Plenty of ReLU alternatives have been proposed and indeed some have been integral to winning competitions. For the most part, these experiments have shown that networks are robust to the slope for the negative part. Whereas ReLUs saturate all gradients on the negative side to zero; leaky ReLUs allow that information to flow. Accordingly, very leaky ReLUs have been extremely successful at deep learning competitions. PReLUs (He et al., 2015) instead allow for training the slope on the negative edge of the ReLU thus allowing the network to train how linear its nonlinearities should be. In randomized ReLUs (Xu et al., 2015)

, slopes are randomly chosen within a specific range before being frozen during testing. The ensuing stochastic regularization proved successful on the Kaggle data science bowl competition.

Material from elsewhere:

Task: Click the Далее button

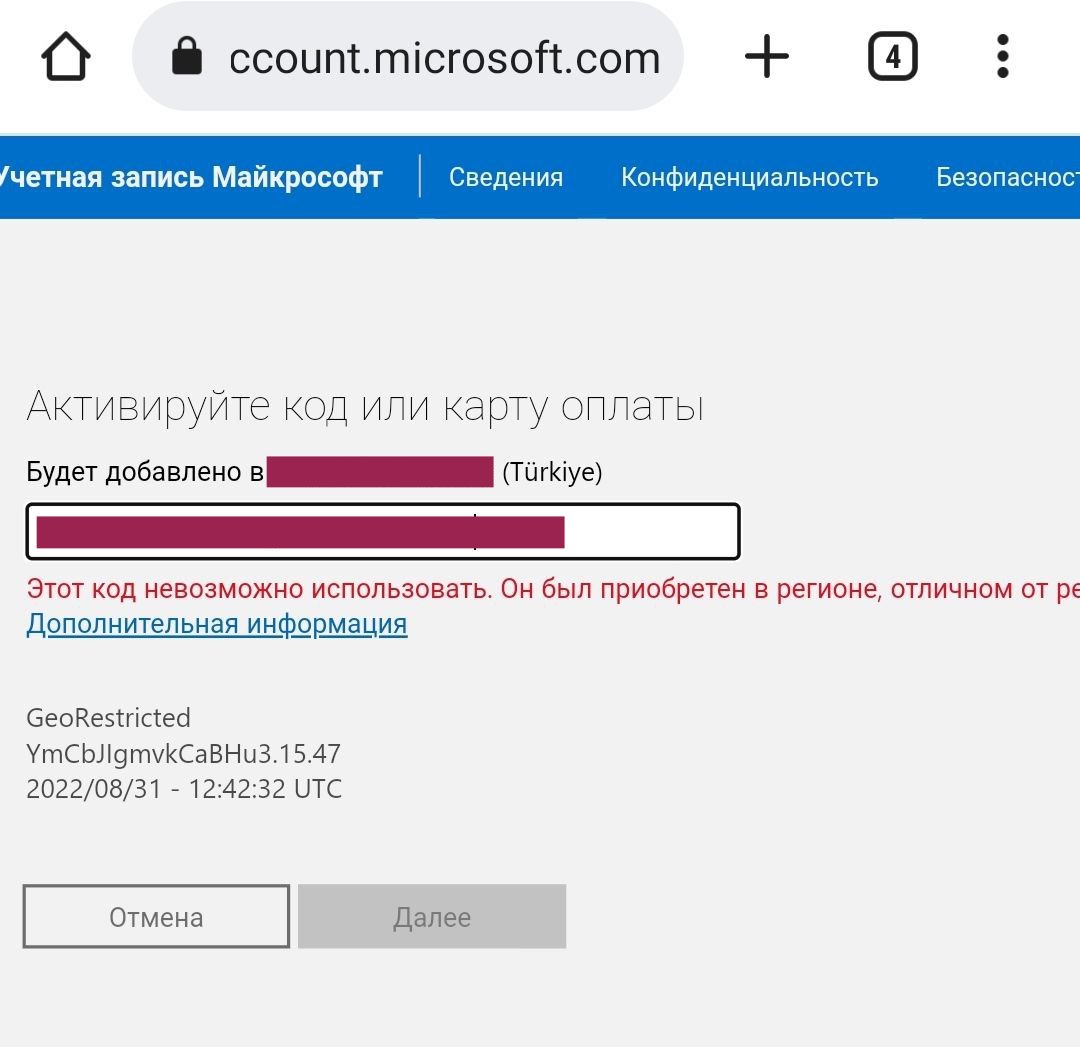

Rather than making a static trade-off between ease of optimization and expressive power, GradNets allow us to dynamically change this trade-off during training.

4.3 Very Deep Networks

Highway networks (Srivastava et al., 2015) are compositions of layers where a gating tensor controls the interpolation between an identity layer and a regular fully connected layer. The smooth varying enables learning much deeper networks however the computation of the gating factor at each layer requires twice the computation compared to standard networks.

Saxe et al. (2013) showed the benefits of using deep linear networks as a medium for studying the learning dynamics of deep neural networks. In particular, they found that with precise initializations they could achieve depth independent learning times for deep linear networks.

GradNets leverage insights from both these results: borrowing the theoretically justified initializations for linear networks while gaining the optimization benefits of the interpolation operation in highway networks without incurring their additional computational cost. These results speak to GradNet's ability to exploit the theoretical insights of simpler architectures while training very complex architectures.

4.4 Attentional Models

Interpolation between architectures is very similar to the soft attention used to interpolate between differentiable data structures (Joulin & Mikolov (2015), Grefenstette et al. (2015)

). These use backpropagation to learn the weights for interpolation.

However, soft attention incurs the computational cost of computing all possible outputs instead of controlling interpolation to converge to a single output.

5 Conclusion

A difficult choice in neural network design is navigating the fundamental trade-off between ease of optimization and expressiveness. GradNets are a framework to help this choice by exploiting the ease of optimization early in training and the expressiveness late in training. Our experiments show that not only does this allow greater amounts of stochastic regularization as well as successful training of extremely deep networks but it also consistently improves performance at almost no computational cost. Finally, the results on spatial transformer networks speak to the ability of GradNets to dramatically ease training of complex architectural components and to enable new classes of components to be used in neural networks.

Future work includes interpolating between any simpler, easier to train architectural components and a more complex expressive component that generalizes better. Due to the results on deeper networks, GradNets may provide enormous benefits to recurrent architectures. Furthermore, the framework itself can be extended by adapting the interpolation policy using smarter techniques, such as reinforcement learning.


We thank NVIDIA for their generosity in providing access to part of their cluster in support of Enlitic's mission and our research.